PROBLEM DESCRIPTION: Look through the listing below, and wherever a line has the string "agent", pull it out.

EXERCISE MATERIALS:

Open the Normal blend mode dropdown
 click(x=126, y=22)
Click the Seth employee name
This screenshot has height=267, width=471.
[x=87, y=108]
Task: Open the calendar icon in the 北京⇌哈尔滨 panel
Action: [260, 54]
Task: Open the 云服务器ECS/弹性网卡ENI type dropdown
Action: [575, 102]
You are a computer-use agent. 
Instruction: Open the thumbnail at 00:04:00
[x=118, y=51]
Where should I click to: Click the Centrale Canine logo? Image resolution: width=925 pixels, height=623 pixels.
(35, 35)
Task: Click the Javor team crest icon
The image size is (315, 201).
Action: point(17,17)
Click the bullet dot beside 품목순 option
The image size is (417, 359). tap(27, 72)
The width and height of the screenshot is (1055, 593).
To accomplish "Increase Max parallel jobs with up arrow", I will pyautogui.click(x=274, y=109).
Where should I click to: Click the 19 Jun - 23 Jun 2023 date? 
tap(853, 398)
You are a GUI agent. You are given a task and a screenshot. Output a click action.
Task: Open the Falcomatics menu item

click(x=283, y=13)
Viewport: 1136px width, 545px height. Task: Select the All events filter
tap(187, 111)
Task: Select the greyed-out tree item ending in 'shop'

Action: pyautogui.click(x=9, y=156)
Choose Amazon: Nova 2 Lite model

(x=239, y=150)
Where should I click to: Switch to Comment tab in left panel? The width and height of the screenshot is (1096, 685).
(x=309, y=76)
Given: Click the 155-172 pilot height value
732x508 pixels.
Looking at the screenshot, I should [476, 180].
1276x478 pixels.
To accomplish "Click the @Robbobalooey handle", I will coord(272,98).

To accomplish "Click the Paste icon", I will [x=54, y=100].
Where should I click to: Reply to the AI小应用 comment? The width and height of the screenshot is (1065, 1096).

RESPONSE TO THIS EXERCISE:
You are a computer-use agent. 
You are a GUI agent. You are given a task and a screenshot. Output a click action.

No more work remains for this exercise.